# Start of Text block
Amusingly, there is one TLS abstraction layer that Yuzu already bundles: the
one in ffmpeg. But it is missing some features that would be needed to use it
here (like reusing an existing socket rather than managing the socket itself).
Though, that does mean that the wiki's build instructions for Linux (and macOS
for some reason?) already recommend installing OpenSSL, so no need to update
those.
## Other APIs implemented
- Sockets:
- GetSockOpt(`SO_ERROR`)
- SetSockOpt(`SO_NOSIGPIPE`) (stub, I have no idea what this does on Switch)
- `DuplicateSocket` (because the SSL sysmodule calls it internally)
- More `PollEvents` values
- NSD:
- `Resolve` and `ResolveEx` (stub, good enough for Open Course World and
probably most third-party servers, but not first-party)
- SFDNSRES:
- `GetHostByNameRequest` and `GetHostByNameRequestWithOptions`
- `ResolverSetOptionRequest` (stub)
## Fixes
- Parts of the socket code were previously allocating a `sockaddr` object on
the stack when calling functions that take a `sockaddr*` (e.g. `accept`).
This might seem like the right thing to do to avoid illegal aliasing, but in
fact `sockaddr` is not guaranteed to be large enough to hold any particular
type of address, only the header. This worked in practice because in
practice `sockaddr` is the same size as `sockaddr_in`, but it's not how the
API is meant to be used. I changed this to allocate an `sockaddr_in` on the
stack and `reinterpret_cast` it. I could try to do something cleverer with
`aligned_storage`, but casting is the idiomatic way to use these particular
APIs, so it's really the system's responsibility to avoid any aliasing
issues.
# End of Text block
# Start of Material for this task
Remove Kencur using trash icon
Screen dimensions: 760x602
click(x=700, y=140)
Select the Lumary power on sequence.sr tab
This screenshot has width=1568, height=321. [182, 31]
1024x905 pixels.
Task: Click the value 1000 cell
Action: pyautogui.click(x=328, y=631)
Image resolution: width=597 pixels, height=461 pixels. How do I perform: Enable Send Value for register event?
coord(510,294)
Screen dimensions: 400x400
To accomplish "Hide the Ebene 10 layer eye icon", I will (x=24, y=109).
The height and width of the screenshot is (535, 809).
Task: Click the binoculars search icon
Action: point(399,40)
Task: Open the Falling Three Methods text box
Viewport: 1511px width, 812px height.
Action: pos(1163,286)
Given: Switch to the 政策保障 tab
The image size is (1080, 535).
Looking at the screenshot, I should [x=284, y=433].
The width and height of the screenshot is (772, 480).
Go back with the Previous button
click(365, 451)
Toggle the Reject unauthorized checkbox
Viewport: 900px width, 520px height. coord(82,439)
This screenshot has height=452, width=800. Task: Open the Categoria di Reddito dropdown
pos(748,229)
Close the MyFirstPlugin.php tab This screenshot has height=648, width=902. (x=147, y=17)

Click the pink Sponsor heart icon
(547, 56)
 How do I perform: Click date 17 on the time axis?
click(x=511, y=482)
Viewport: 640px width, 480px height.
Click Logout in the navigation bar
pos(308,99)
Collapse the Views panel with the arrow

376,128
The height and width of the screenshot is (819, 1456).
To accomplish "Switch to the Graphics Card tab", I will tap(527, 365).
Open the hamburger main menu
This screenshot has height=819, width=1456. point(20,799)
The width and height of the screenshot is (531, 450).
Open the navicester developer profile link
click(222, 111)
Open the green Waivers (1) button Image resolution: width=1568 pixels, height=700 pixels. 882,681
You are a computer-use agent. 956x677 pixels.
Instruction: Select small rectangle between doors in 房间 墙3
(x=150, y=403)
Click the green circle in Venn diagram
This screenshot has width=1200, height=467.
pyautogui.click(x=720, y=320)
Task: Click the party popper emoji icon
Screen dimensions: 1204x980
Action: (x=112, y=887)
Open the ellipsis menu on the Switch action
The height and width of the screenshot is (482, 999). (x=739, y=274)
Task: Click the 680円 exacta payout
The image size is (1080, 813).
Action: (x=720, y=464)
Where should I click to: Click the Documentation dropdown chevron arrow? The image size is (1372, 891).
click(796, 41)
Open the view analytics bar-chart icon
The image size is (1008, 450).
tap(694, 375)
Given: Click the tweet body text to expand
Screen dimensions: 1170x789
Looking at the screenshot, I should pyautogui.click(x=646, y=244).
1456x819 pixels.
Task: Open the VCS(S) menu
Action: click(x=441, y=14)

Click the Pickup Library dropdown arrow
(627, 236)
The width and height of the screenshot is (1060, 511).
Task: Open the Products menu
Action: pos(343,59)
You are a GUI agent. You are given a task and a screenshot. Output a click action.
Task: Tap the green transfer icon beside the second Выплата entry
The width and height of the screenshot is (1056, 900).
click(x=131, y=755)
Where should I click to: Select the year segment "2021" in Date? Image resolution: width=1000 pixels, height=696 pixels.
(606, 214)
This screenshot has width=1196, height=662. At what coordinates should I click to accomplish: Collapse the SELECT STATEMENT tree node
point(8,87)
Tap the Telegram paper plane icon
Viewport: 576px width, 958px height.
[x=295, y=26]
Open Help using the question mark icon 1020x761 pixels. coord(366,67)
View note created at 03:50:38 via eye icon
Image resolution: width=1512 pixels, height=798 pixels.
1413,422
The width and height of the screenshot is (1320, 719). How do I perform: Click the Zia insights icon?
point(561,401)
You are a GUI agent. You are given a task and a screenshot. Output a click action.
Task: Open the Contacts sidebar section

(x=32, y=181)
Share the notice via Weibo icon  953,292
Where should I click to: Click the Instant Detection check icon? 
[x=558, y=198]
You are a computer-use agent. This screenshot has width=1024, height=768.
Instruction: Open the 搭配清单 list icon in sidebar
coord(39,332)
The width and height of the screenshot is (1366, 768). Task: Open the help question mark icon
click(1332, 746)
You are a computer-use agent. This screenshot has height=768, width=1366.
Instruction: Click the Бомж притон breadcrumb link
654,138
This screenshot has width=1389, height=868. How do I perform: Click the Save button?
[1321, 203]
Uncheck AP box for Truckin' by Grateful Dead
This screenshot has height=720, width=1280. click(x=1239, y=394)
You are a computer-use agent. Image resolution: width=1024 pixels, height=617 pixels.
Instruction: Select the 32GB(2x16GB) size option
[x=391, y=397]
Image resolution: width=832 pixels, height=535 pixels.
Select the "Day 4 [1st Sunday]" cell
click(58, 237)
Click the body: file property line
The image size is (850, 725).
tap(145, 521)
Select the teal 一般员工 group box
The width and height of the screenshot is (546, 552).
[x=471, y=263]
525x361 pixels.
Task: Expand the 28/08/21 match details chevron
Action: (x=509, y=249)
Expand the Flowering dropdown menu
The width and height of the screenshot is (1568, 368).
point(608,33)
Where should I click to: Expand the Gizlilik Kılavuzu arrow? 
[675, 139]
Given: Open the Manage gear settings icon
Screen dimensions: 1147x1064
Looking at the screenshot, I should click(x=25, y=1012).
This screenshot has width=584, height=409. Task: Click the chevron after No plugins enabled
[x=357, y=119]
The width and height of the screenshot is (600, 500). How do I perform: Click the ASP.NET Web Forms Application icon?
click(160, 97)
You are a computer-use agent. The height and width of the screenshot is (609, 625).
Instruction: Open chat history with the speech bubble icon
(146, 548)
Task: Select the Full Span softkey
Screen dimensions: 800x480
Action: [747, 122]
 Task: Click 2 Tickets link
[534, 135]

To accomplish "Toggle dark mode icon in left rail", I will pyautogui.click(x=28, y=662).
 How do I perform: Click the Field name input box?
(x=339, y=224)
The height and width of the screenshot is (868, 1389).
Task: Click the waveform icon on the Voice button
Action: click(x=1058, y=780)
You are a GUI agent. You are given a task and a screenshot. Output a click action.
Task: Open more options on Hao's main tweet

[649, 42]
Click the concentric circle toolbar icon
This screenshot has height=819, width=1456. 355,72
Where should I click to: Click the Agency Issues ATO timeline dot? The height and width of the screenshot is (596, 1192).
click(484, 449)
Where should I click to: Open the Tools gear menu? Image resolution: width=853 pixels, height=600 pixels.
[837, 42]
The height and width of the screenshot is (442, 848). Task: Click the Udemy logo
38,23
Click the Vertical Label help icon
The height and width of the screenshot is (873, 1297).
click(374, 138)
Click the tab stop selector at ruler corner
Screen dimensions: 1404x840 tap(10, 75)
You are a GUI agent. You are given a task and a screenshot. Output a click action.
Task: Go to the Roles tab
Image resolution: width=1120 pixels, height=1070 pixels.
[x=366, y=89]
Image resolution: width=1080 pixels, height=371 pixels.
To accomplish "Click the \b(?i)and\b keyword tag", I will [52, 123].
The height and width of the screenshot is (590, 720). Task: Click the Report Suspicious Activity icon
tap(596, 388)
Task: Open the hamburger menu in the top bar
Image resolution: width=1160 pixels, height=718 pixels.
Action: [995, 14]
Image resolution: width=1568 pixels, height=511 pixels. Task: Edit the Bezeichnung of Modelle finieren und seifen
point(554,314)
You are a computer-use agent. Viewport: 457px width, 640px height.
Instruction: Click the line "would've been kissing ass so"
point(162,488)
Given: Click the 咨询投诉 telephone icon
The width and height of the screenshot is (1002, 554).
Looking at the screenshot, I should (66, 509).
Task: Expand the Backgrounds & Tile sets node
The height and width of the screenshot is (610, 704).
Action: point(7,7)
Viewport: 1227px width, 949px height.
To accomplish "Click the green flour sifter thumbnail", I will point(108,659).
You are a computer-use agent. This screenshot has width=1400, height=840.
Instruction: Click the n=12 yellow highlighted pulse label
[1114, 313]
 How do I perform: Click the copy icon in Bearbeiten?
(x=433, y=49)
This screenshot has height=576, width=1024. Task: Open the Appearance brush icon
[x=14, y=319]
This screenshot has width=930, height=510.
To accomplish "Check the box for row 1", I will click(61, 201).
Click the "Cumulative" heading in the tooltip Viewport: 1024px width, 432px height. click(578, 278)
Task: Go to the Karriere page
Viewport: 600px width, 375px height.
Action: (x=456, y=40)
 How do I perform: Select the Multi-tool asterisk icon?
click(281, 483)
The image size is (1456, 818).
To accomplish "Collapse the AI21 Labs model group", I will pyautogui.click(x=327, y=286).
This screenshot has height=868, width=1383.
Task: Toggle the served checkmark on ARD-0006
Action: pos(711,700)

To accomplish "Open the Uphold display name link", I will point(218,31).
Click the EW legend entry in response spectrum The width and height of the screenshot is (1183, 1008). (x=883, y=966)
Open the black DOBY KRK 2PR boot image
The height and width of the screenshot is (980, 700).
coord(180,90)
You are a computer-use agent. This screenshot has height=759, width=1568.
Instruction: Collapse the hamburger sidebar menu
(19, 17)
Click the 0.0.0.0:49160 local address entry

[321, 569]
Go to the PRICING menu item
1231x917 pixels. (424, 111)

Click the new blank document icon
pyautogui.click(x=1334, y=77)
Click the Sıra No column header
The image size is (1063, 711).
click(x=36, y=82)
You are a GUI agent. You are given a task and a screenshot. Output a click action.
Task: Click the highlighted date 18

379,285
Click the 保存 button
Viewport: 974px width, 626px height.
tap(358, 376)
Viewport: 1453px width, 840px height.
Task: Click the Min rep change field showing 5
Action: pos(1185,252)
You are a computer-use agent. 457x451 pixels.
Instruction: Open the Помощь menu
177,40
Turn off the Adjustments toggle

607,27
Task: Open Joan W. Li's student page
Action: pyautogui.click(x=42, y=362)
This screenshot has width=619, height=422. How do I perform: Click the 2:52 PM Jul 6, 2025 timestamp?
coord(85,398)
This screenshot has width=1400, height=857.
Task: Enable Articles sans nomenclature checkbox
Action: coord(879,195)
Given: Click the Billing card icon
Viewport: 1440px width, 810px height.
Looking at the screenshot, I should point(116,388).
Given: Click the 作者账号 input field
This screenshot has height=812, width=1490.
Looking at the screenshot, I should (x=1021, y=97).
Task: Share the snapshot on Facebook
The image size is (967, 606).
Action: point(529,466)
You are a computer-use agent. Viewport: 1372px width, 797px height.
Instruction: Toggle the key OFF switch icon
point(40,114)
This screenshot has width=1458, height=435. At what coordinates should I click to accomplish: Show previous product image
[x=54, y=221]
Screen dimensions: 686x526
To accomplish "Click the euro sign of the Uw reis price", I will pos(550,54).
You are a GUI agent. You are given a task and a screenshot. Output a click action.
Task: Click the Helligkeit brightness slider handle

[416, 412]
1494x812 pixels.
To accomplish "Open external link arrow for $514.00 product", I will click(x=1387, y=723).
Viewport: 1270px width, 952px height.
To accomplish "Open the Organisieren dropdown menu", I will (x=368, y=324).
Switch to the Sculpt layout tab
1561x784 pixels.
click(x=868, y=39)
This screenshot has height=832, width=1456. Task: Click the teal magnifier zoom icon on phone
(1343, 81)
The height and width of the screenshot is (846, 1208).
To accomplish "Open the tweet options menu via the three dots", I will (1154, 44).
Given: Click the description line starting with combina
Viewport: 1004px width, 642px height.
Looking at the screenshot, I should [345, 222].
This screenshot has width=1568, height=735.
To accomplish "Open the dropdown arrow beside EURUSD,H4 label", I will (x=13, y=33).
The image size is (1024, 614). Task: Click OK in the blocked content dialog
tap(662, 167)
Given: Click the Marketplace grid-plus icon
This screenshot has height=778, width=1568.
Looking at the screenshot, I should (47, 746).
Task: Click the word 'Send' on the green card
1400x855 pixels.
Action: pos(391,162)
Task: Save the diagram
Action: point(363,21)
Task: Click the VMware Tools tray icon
# End of Material for this task
Written tasks ▸
(a) Copy out the Yuzu networking notes in full, word for word.
(b) Repeat everything in the listing from the line containing "Where should I click to: Click the Instant" down to the line containing "This screenshot has height=720, width=1280.", with both of those lines included.
The Yuzu networking notes and the listing were taken from separate, unrelated sources.

Responses in order ▸
(a)
Amusingly, there is one TLS abstraction layer that Yuzu already bundles: the
one in ffmpeg. But it is missing some features that would be needed to use it
here (like reusing an existing socket rather than managing the socket itself).
Though, that does mean that the wiki's build instructions for Linux (and macOS
for some reason?) already recommend installing OpenSSL, so no need to update
those.
## Other APIs implemented
- Sockets:
- GetSockOpt(`SO_ERROR`)
- SetSockOpt(`SO_NOSIGPIPE`) (stub, I have no idea what this does on Switch)
- `DuplicateSocket` (because the SSL sysmodule calls it internally)
- More `PollEvents` values
- NSD:
- `Resolve` and `ResolveEx` (stub, good enough for Open Course World and
probably most third-party servers, but not first-party)
- SFDNSRES:
- `GetHostByNameRequest` and `GetHostByNameRequestWithOptions`
- `ResolverSetOptionRequest` (stub)
## Fixes
- Parts of the socket code were previously allocating a `sockaddr` object on
the stack when calling functions that take a `sockaddr*` (e.g. `accept`).
This might seem like the right thing to do to avoid illegal aliasing, but in
fact `sockaddr` is not guaranteed to be large enough to hold any particular
type of address, only the header. This worked in practice because in
practice `sockaddr` is the same size as `sockaddr_in`, but it's not how the
API is meant to be used. I changed this to allocate an `sockaddr_in` on the
stack and `reinterpret_cast` it. I could try to do something cleverer with
`aligned_storage`, but casting is the idiomatic way to use these particular
APIs, so it's really the system's responsibility to avoid any aliasing
issues.

(b)
Where should I click to: Click the Instant Detection check icon? 
[x=558, y=198]
You are a computer-use agent. This screenshot has width=1024, height=768.
Instruction: Open the 搭配清单 list icon in sidebar
coord(39,332)
The width and height of the screenshot is (1366, 768). Task: Open the help question mark icon
click(1332, 746)
You are a computer-use agent. This screenshot has height=768, width=1366.
Instruction: Click the Бомж притон breadcrumb link
654,138
This screenshot has width=1389, height=868. How do I perform: Click the Save button?
[1321, 203]
Uncheck AP box for Truckin' by Grateful Dead
This screenshot has height=720, width=1280. click(x=1239, y=394)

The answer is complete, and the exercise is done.